Flexible rewarding is still very underused among Belgian SMEs. Many companies are simply insufficiently informed about the possibilities that exist in the field of 'smart rewarding'. We list 8 creative reward methods that can make a world of difference.
1. Intellectual Property
Planning to hire a software developer, designer or marketer? You can consider part of their salary as remuneration for the transfer of their copyrights. The employee is taxed on this at a favourable rate of 15% (with cost deduction even only 7.5%) without any loss of pension rights. Condition: it must concern original works that have a concrete form. It may therefore not be a mere idea.
2. Mobility budget
The mobility budget is a newcomer (since 1 March 2019) and is only being introduced to a limited extent (for the time being). Employees can spend the entire budget that would normally be paid by the employer for a company car on an environmentally friendly company car or - more interestingly - on environmentally friendly means of transport or housing costs. For employers, the introduction of the mobility budget is a budget-neutral operation. A concrete example: an employee who lives within a 5 km radius of work and trades in his BMW1, can now pay his rent (or the interest on his mortgage loan) with a mobility budget of 600 euros, a nice bonus!

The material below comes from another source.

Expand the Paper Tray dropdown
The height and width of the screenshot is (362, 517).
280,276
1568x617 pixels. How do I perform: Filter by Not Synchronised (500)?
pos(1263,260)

3. Non-recurring result-related benefits
Tired of seeing cash bonuses almost completely go up in smoke (read: to the tax authorities)? A good alternative is the result-related benefit. This is a bonus that is linked to the collective results of a company (e.g. turnover), and must therefore be paid to all employees. In concrete terms, a non-recurring bonus that costs you, as an employer, 1,000 euros, leaves a net amount of 654 euros for your employee. Attention: this benefit can be granted to the employee tax-free up to a maximum of 2941 euro.
4. Profit allowances
A profit bonus is similar to the non-recurring result-related bonus. However, there are three important differences: 1. The only condition for a profit bonus is that the company actually makes a profit. 2. In contrast to the non-recurrent bonus, the amount of the bonus is unlimited. 3. As an employer you have to make a deduction of 7% for the tax authorities. In concrete terms, the employee is left with 647 euro when a gross profit bonus of 1000 euro is awarded.
5. Home working expenses
Teleworking or "remote working" is becoming increasingly popular. Teleworkers use internet, electricity, water, etc. at home. To cover these costs, the employer may pay the employee an allowance of 120 Euros per month. This allowance is free of social contributions and taxes. The condition is that the employee works from home on a regular basis.
6. Property at disposal
As an employer, you can provide a home to an employee free of charge. For the employer, all associated costs are deductible. For the employee, this is considered a benefit in kind. The amount of this benefit is determined at a flat rate. The employee is then simply taxed on this amount at the rate of his/her personal income tax.
7. Interest-free or low-interest loan
As an employer, you can offer employees an interest-free or low-interest loan. Just like making a house available, this is considered a benefit in kind for the employee. Every year, the government sets reference rates (depending on the type of loan). When calculating the taxable benefit, the difference between the reference rate and the interest rate allowed by the employer applies.
8. Family allowance
Employees with a family in the company? As an employer, you can pay these employees a supplementary child or family allowance. The advantage of this benefit is that no social security contributions are owed on it. As an employer, you save up to 34.50% in social security contributions. The employee does pay income tax on this, but can save up to 13.07% in social security contributions.